[PROVIDED PASSAGE]
○ ○ ○ ○

The shift in focus from one group of characters to another (three groups) made it somewhat challenging to sort out who was who, especially considering that it’s not even 100 pages. It read like a pilot episode for something like a much more bizarre Deep Space 9 or Babylon 5. Despite being disjointed, a lot of interesting individuals either did interesting things or had interesting things happen to them.  If this were a weekly 90s space soap, I would’ve watched it.

My biggest issue with Endless Shadow was not the lack of a protagonist, disjointed storytelling, or strange philosophical puzzles, but the heaps of praise, almost to the point of deification, for programmers. In Endless Shadow, computer programmers are viewed as superhuman, beautiful women want to throw themselves at them, but alas, the program is more important, and they flawlessly write millions words of code! Really? I work in software, and you’re lucky if programmers can be arsed to do their own unit testing half the time, much less write a million words (not lines, mind you!) of code without a single mistake. But if Brunner wants programmers to be newtype supermen, so be it; he makes up for them with snake-handlers and pain cultists.

Now, I’m a huge Ursula K. LeGuin fan; she was one of my first fantasy loves and I really liked her sci-fi when I finally went back and read it. But the more of her contemporaries I read, the more I find myself thinking that her Hainish stories pale in comparison to the other anthropological sci-fi (anthro-punk?) I’ve been reading.

○ ○ ○ ○

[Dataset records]
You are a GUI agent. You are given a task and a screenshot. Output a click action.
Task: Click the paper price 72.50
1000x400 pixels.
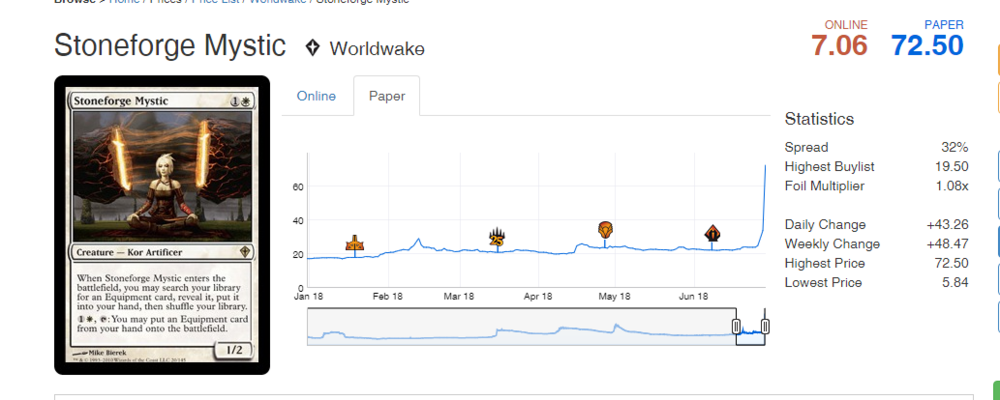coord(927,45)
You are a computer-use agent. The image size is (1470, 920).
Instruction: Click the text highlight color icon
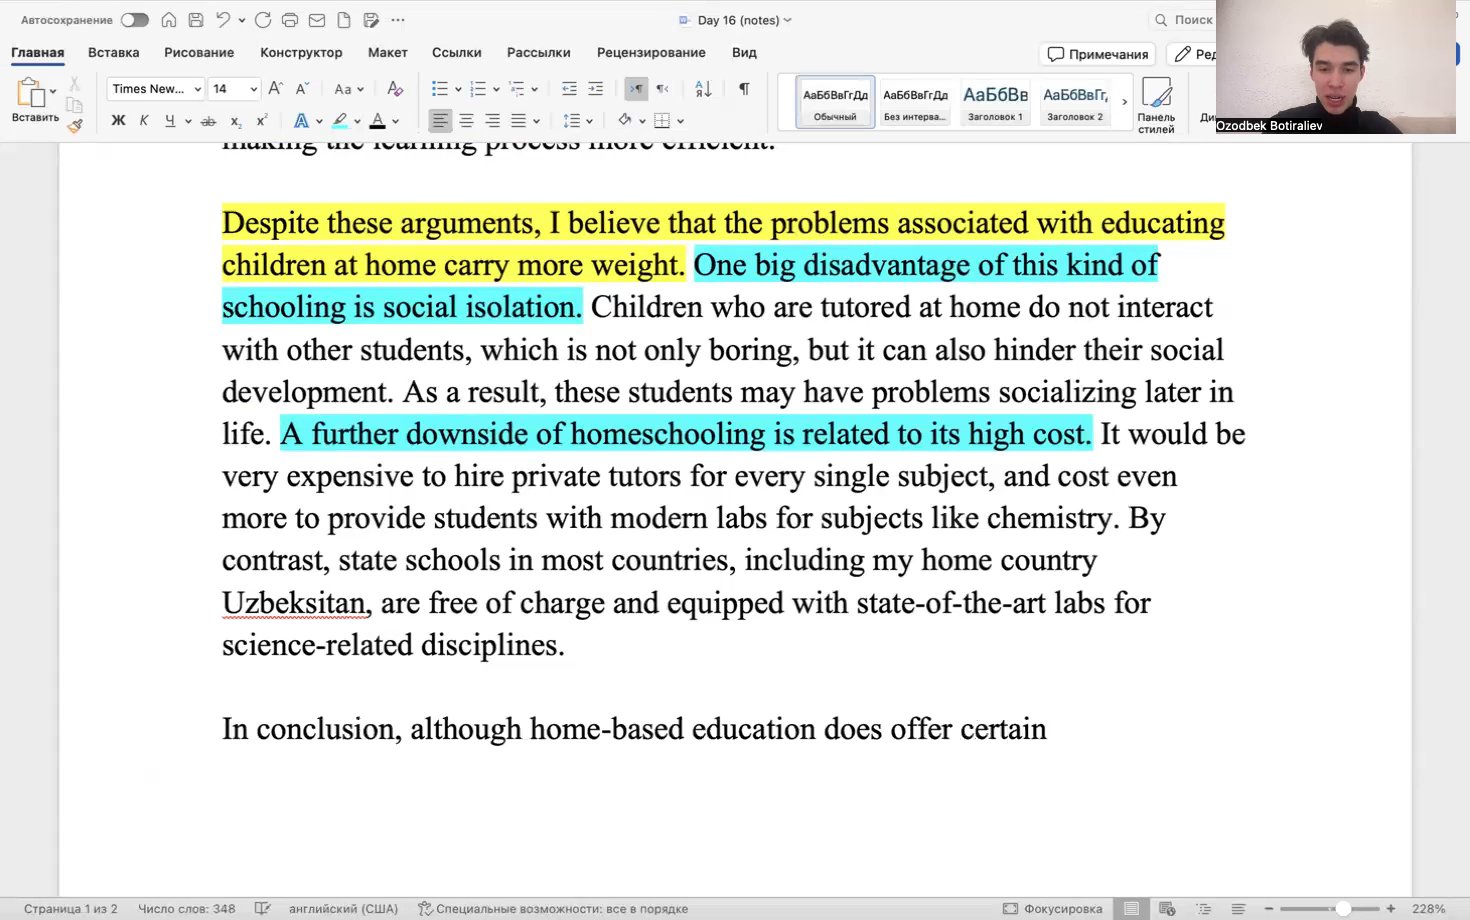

○ ○ ○ ○

[CHECK YOUR UNDERSTANDING]
a) In the book review, list the things the reviewer says were not their biggest issue with Endless Shadow.
b) Carry the book review forward from the point where it ends.

[TASK-BY-TASK RESULTS]
a)
- the lack of a protagonist
- disjointed storytelling
- strange philosophical puzzles

b)
Gardner F. Fox’s The Arsenal of Miracles was much more of a straight-forward space opera. Where it was an interplanetary space adventure, Arsenal was awesome; a former Earth Empire Admiral wanders the galaxy, known as “the Lucky”, though he makes his own luck, is reunited with the beautiful alien queen whose people he threw his career away trying to find a new homeworld: together, they search the ruined worlds of a lost alien master race to recover the technology that will help her people earn their place in the Empire while on the run from a rogue admiral and treacherous prince. Where it delved into actual science of Radiation, it got pretty silly… But it’s so easy to forgive silly bad science when you have a space-man fighting a giant space panther armed with nothing but a table leg followed by a sword-fight as the alien queen’s champion against her evil brother.

If Leigh Brackett had written Arsenal, Bran the Lucky would’ve smoked cigarettes and called the alien queen Baby, but I can’t really think of any other ways to improve on this one. Fox has been added to my watch list.

Lastly: hey, it’s Dean Cain and Milo!

I’d been meaning to write something about Lois & Clark for some time, since I recently rewatched it, but it basically boiled down to three points:
1. Lois & Clark is best Superman.
2. Special effects aside, Lois & Clark aged really well.
3. Out of half a dozen Superman movies, why were none as good as the pilot of Lois & Clark?

Update: While the Superman of my childhood has spoken up on behalf of gamers and ethics in journalism, Superman in the comics is apparently busy punching cops.

“New 52 am best Superman!”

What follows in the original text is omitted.